Data excerpts
========

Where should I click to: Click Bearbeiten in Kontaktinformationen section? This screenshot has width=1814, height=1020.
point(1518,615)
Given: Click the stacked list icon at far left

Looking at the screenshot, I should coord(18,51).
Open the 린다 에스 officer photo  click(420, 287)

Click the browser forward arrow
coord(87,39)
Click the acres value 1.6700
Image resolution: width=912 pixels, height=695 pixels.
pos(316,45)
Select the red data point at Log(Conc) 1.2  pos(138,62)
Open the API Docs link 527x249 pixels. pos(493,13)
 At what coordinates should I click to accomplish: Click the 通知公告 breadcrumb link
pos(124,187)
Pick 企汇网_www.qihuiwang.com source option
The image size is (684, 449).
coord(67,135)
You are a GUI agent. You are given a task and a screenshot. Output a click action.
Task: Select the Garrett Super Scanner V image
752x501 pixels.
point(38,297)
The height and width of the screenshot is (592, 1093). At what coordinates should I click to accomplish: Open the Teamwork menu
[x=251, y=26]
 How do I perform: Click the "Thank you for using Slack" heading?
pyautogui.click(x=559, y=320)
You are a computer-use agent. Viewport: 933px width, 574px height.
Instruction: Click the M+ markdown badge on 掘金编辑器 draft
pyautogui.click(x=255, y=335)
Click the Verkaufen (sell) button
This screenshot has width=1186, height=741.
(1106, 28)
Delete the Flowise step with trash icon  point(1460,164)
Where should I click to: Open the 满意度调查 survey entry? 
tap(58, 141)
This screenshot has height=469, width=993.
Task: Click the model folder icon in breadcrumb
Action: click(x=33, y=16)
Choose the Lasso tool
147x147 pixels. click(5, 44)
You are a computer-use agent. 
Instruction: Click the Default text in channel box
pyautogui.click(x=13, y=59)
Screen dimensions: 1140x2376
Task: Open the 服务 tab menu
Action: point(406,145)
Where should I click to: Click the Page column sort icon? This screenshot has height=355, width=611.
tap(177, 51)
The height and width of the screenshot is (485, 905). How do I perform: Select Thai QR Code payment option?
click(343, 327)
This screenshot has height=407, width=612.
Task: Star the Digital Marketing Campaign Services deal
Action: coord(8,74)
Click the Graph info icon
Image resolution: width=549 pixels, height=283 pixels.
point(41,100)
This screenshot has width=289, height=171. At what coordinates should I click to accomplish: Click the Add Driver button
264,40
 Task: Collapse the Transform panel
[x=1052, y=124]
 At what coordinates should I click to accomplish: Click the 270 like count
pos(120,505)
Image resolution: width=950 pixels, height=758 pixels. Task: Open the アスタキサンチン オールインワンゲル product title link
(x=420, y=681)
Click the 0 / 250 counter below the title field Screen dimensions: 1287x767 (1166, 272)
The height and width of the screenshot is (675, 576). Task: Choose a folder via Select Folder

========

## TASK TO COMPLETE
Copy out all the lines of the records that include "agent".

## WRITTEN ANSWER
You are a GUI agent. You are given a task and a screenshot. Output a click action.
You are a computer-use agent. Viewport: 933px width, 574px height.
You are a computer-use agent. 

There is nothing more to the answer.